1994 single by Alice in Chains

"Got Me Wrong" is a song by the American rock band Alice in Chains from their second studio EP, Sap (1992). It was written by guitarist and vocalist Jerry Cantrell, who also shared vocals with Layne Staley. A slightly different version of the song also appeared on the soundtrack to the 1994 film Clerks, and is played when the character Randal first appears in the movie. Columbia Records serviced "Got Me Wrong" to US radio on November 28, 1994, after being featured on Clerks. The song was included on the compilation albums Nothing Safe: Best of the Box (1999) and Music Bank (1999). An acoustic version performed on Alice in Chains' MTV Unplugged concert in 1996 was released on a live album and DVD.

==Lyrics==
In the liner notes of 1999's Music Bank box set collection, guitarist Jerry Cantrell said of the song:
That's about a girl I was dating in between one of the times I broke up with my true love. A lot of times you'll tell someone how you don't want to be in a relationship and why, and what kind of person you are, and they hear all that but think that they can change you. That's what the song's about, getting me wrong and the different ways that men and women see each other.

==Release and reception==
Columbia Records serviced "Got Me Wrong" to US radio on November 28, 1994, after being featured on Clerks (1994). It peaked at number 7 on the Billboard Mainstream Rock Tracks chart and at number 22 on the Billboard Modern Rock Tracks chart. Both the studio version and the version from Unplugged received significant airplay.

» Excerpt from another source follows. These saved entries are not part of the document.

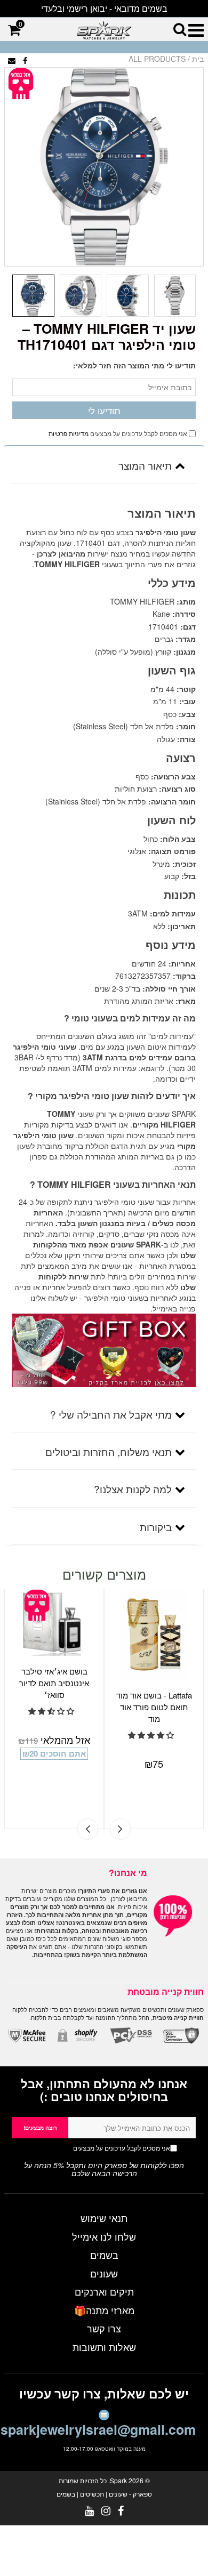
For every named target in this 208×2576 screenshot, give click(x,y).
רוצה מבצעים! (40, 2127)
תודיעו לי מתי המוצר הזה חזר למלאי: (134, 365)
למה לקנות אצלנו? (133, 1489)
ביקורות (156, 1526)
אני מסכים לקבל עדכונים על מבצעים (100, 2148)
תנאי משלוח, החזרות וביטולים (108, 1451)
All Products (157, 58)
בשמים (104, 2254)
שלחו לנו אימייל (104, 2236)
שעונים (104, 2273)
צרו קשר (104, 2328)
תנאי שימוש (104, 2218)
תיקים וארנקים (104, 2291)
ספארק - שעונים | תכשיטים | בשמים (104, 2493)
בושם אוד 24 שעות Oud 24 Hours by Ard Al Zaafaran (55, 1682)
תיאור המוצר (145, 465)
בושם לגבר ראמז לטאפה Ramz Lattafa (154, 1676)
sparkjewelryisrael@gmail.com (98, 2429)
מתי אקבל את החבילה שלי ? (111, 1414)
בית (198, 58)
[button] (52, 1710)
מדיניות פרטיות (69, 433)
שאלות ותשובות (104, 2347)
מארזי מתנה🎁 (104, 2310)
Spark (118, 2480)
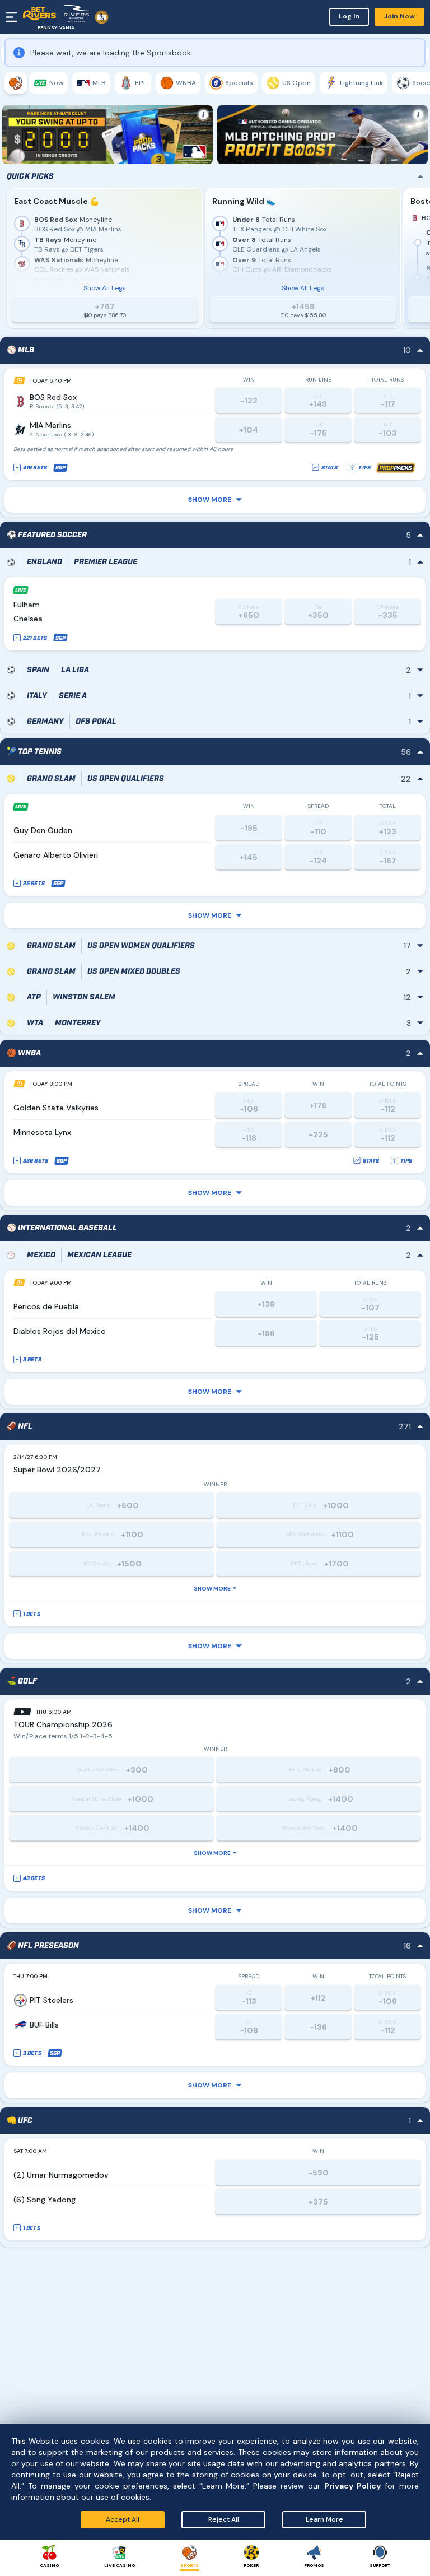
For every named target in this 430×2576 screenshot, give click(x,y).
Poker (251, 2565)
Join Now (399, 16)
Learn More (324, 2519)
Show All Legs (104, 354)
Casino (49, 2565)
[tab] (15, 83)
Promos (314, 2565)
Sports (189, 2565)
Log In (349, 16)
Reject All (223, 2519)
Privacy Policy (352, 2486)
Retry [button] (401, 147)
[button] (215, 566)
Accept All (122, 2519)
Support (380, 2565)
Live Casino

AllMusic's Ned Raggett stated that the song "went a long way towards showing how Alice in Chains could work as effectively at low(er) volume as at high" and that "it's almost one of the warmest and most inspiring things the band had yet recorded — musically, at least."

The song continues to receive significant airplay on SiriusXM's grunge station, Lithium.

==Live performances==
Alice in Chains guitarist Jerry Cantrell, who wrote the song, also performed it with Stone Temple Pilots on one occasion. Alice in Chains performed an acoustic version of "Got Me Wrong" for its appearance on MTV Unplugged in 1996 and the song was included on the Unplugged live album and home video release. The performance from MTV Unplugged can also be found on Nothing Safe: Best of the Box.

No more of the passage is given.